++++ 本文

スパークスという表現しにくいバンド、一つ言えるのは「兄弟バンド」ということだ。良くも悪くもスパークス=兄のロン(キーボード)弟ラッセル(ボーカル)で、他のメンバーは時期によって入れ替わる。ギャラガー兄弟とかと違ってこの兄弟はものすごく仲がいい。今でも近所のスタジオに2人で出勤して曲作り、ツアーも当然一緒、これが50年間続いている。

弟はわりとルックスがよくて華もある。ファンが付きやすいのは彼の方だ。曲のコンセプトは主に兄が固め、ステージでも不思議キャラでなんとも言えない存在感を発揮していて、脇役感はない。若い頃はヒトラー風チョビひげでイギリスのTVでは異様な話題になったらしい。戦後まだ30年くらいのヨーロッパでヒトラー風というのは、相当なインパクトだろう。

映画を通して見てると、いい具合に相互補完的で、お互い頼るところを頼りあう感じなんだろうなと思う。キャラクターの打ち出しも初めからそこが分かっていて、若い頃からロンはモテ系に手を出さず不思議キャラで通して、バンド全体でポップな部分と一癖ある部分が共存していたし、老境に入ると枯れそうなものだけど、いまでもステージで動けて声も出るラッセルの元気さが活動を引っ張ってる部分もありそうだ。

++++++++
++++ 収録項目

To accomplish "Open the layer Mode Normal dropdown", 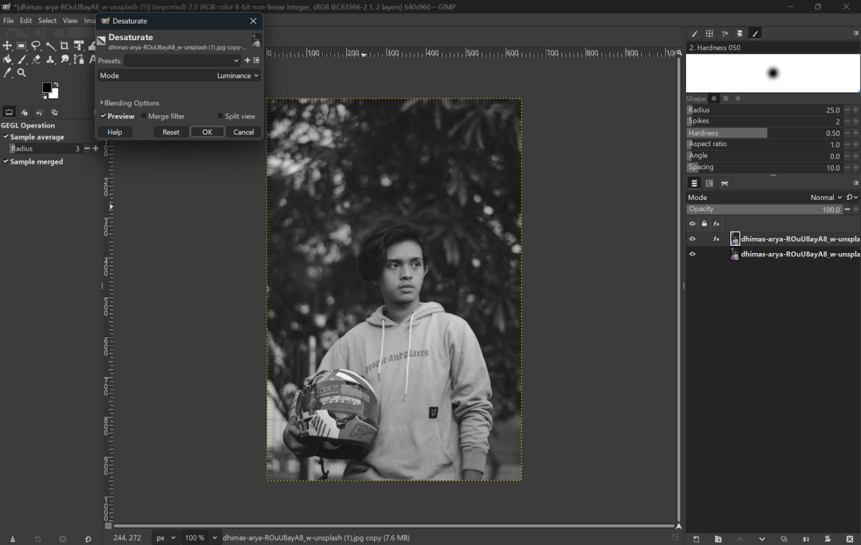I will pos(826,197).
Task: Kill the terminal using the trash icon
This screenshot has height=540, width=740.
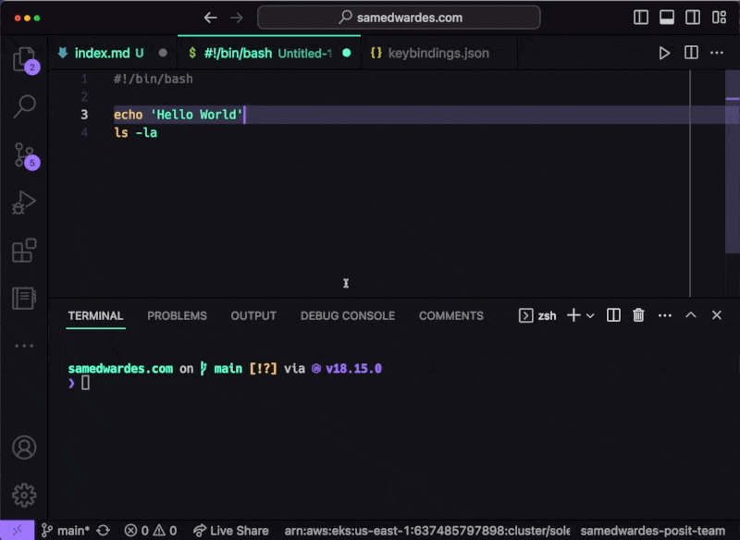Action: click(x=638, y=315)
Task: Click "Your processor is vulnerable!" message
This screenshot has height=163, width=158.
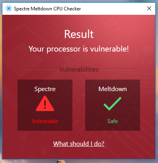Action: pos(79,49)
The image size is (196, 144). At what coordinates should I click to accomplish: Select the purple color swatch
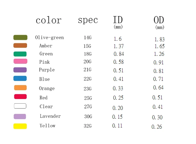pyautogui.click(x=20, y=70)
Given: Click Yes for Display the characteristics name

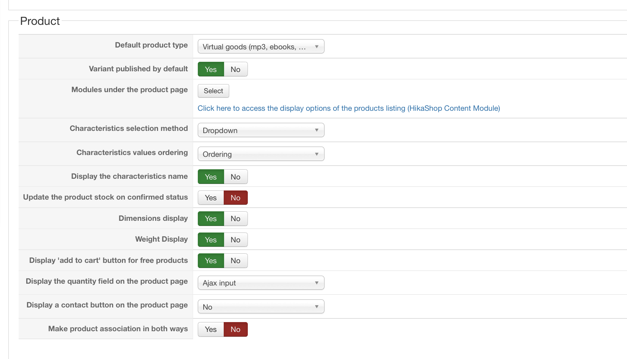Looking at the screenshot, I should pos(211,177).
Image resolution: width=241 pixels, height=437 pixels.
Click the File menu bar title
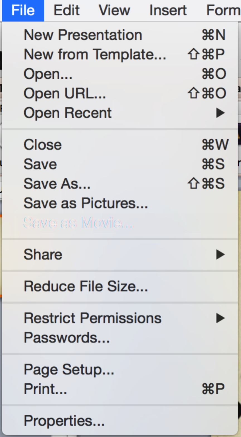pyautogui.click(x=23, y=11)
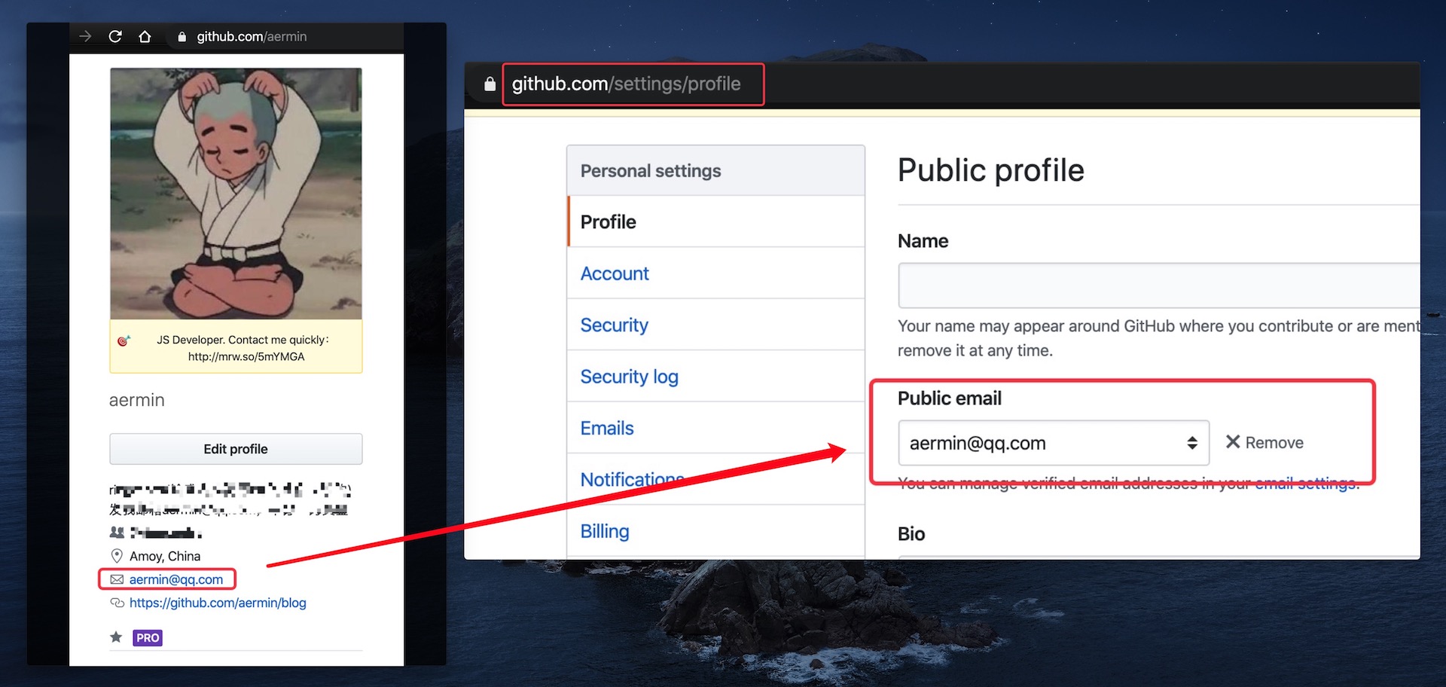The height and width of the screenshot is (687, 1446).
Task: Click the forward arrow in browser toolbar
Action: (x=85, y=36)
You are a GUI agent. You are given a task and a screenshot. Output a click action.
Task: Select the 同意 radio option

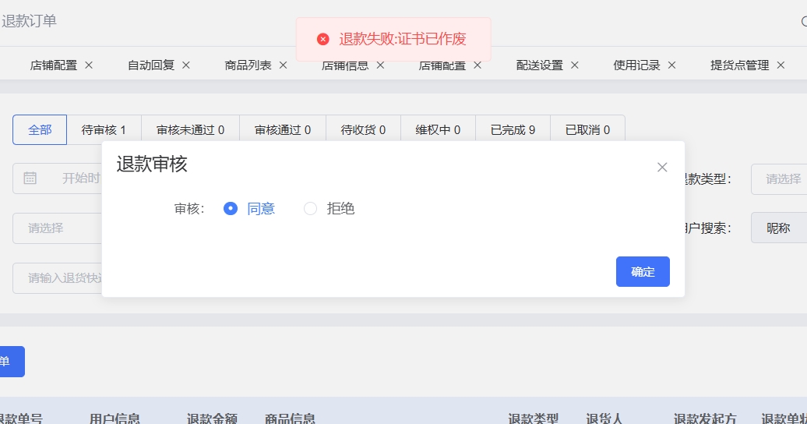230,209
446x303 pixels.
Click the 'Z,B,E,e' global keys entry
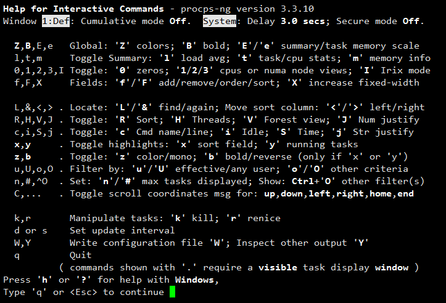(33, 46)
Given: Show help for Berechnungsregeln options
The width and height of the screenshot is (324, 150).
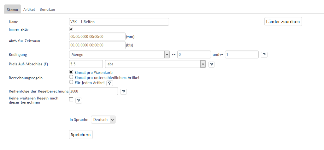Looking at the screenshot, I should tap(109, 83).
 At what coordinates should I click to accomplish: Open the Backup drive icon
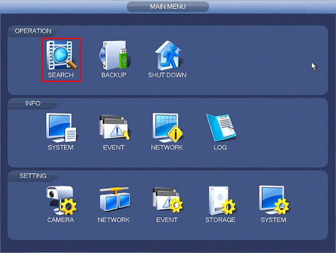[115, 55]
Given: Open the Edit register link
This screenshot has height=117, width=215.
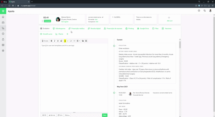Looking at the screenshot, I should 65,22.
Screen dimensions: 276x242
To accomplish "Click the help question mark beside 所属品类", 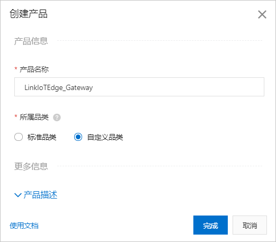I will [57, 118].
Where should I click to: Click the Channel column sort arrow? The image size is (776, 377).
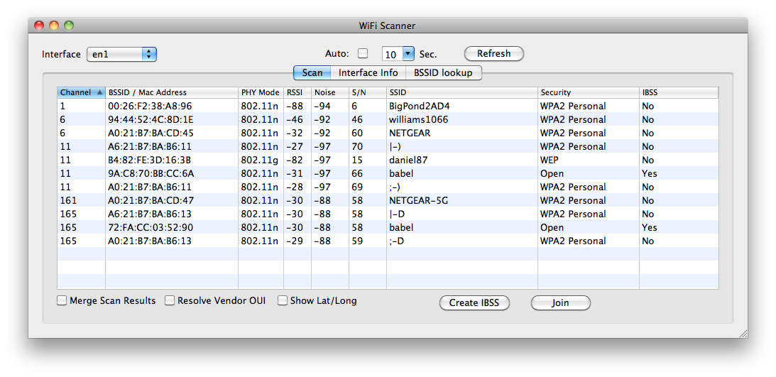99,92
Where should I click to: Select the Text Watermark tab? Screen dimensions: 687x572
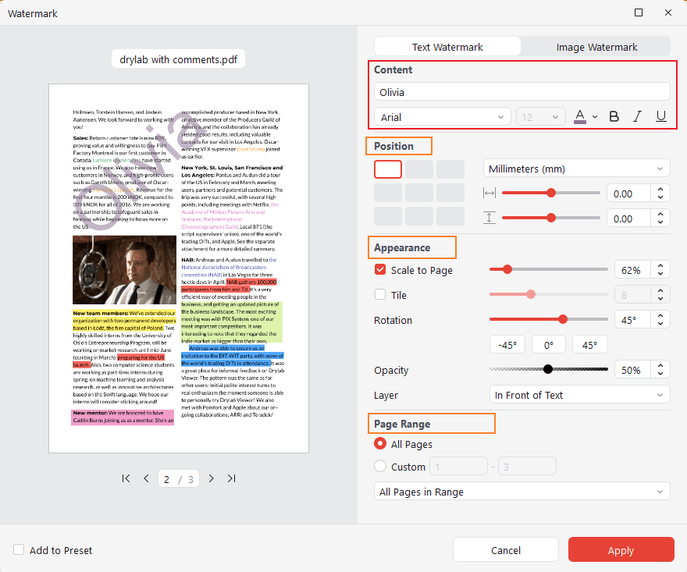pyautogui.click(x=447, y=47)
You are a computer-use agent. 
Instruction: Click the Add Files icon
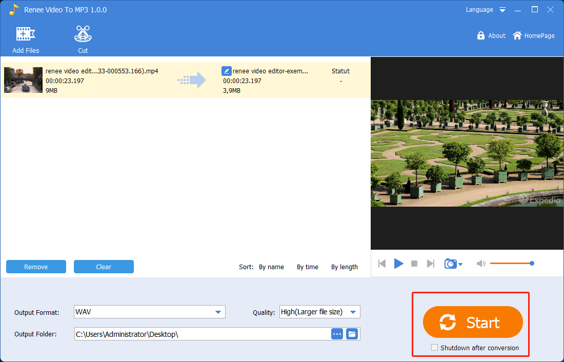point(26,34)
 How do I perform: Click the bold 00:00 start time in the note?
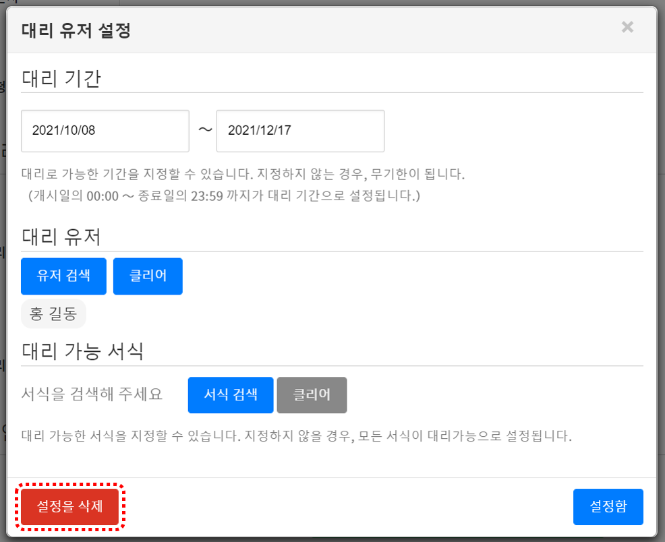point(103,196)
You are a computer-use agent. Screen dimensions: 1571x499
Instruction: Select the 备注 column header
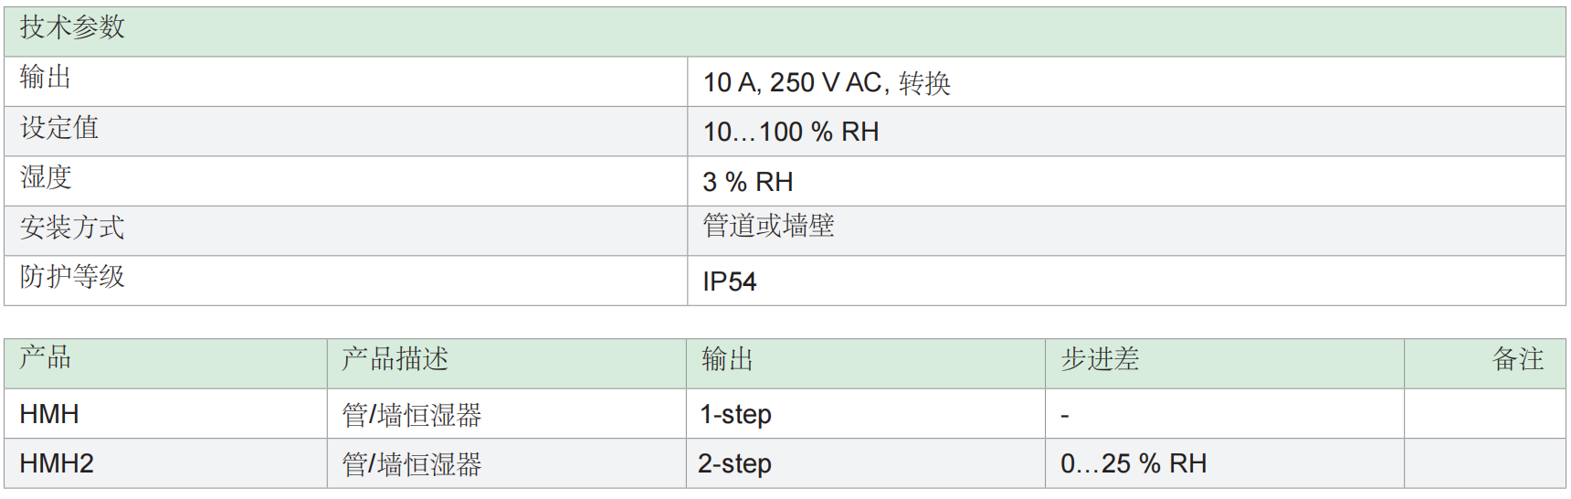pyautogui.click(x=1517, y=359)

++++++++

**設問**
• a. 本文によると、スパークスの曲のコンセプトを主に固めているのはだれですか。
• b. 本文から、「映画を通して見てると、いい具」を含む語句から書き始め、「っ張ってる部分もありそうだ。」のところで書き終えて、その部分をそのまま書き写しなさい。
これらの項目は本文とは関係がありません。

**解答**
• a. 兄のロンです。

• b.
映画を通して見てると、いい具合に相互補完的で、お互い頼るところを頼りあう感じなんだろうなと思う。キャラクターの打ち出しも初めからそこが分かっていて、若い頃からロンはモテ系に手を出さず不思議キャラで通して、バンド全体でポップな部分と一癖ある部分が共存していたし、老境に入ると枯れそうなものだけど、いまでもステージで動けて声も出るラッセルの元気さが活動を引っ張ってる部分もありそうだ。